TASK ITEM => Which lines in the records below contain the word "computer"? Copy each one out.

==== SUPPLIED MATERIAL ====

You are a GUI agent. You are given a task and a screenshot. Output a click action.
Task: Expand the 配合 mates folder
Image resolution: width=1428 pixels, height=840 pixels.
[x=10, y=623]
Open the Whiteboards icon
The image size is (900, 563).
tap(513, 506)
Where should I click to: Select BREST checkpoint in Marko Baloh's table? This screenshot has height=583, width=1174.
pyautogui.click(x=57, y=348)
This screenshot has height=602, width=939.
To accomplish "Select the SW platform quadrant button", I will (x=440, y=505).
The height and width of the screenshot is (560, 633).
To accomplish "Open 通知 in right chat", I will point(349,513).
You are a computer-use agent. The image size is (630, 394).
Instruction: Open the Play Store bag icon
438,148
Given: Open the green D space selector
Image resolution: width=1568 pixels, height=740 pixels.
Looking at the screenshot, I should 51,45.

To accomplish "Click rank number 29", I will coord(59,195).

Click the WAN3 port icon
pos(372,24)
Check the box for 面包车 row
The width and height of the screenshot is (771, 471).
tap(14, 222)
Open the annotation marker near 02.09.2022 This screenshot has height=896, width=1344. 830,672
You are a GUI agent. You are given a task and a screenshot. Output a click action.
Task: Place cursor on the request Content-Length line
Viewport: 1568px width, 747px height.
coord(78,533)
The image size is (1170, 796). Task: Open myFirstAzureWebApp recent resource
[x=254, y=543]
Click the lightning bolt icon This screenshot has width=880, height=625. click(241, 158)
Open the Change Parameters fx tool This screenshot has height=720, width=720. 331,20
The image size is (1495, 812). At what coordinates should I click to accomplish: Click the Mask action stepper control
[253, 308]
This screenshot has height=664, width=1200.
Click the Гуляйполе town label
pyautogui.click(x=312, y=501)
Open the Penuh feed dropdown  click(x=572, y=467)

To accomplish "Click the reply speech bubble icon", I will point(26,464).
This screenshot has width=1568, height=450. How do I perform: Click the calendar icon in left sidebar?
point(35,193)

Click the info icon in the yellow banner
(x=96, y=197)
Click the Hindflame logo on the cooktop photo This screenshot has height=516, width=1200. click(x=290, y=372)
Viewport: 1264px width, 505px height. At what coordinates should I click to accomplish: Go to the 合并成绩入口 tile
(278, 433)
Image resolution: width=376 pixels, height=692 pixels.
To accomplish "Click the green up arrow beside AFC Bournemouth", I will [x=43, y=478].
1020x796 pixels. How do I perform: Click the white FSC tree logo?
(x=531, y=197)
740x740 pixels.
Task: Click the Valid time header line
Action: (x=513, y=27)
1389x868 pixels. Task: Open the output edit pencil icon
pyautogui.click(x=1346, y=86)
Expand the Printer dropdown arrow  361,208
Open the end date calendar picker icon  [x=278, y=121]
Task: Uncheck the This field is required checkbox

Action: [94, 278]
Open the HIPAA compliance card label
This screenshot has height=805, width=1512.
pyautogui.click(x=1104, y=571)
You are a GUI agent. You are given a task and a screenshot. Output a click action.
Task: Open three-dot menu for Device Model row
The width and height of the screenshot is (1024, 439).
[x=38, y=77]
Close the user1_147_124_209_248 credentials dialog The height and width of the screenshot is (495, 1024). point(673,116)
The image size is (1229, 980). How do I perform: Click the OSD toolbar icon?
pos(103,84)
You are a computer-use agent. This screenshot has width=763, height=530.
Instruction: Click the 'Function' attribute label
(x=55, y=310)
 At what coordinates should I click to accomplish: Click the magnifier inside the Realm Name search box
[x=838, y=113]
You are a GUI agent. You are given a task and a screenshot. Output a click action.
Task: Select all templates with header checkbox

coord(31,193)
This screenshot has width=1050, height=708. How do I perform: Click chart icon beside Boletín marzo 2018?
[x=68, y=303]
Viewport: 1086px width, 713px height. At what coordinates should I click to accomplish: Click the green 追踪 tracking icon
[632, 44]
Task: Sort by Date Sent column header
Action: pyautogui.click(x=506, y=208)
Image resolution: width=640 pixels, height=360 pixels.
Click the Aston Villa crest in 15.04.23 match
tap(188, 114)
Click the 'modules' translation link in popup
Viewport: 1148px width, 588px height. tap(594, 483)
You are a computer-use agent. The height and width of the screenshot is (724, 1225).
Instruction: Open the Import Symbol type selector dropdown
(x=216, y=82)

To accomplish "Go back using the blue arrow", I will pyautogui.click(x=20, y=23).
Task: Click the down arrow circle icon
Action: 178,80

====

TASK RESPONSE =>
You are a computer-use agent. The image size is (630, 394).
You are a computer-use agent. This screenshot has width=763, height=530.
You are a computer-use agent. The height and width of the screenshot is (724, 1225).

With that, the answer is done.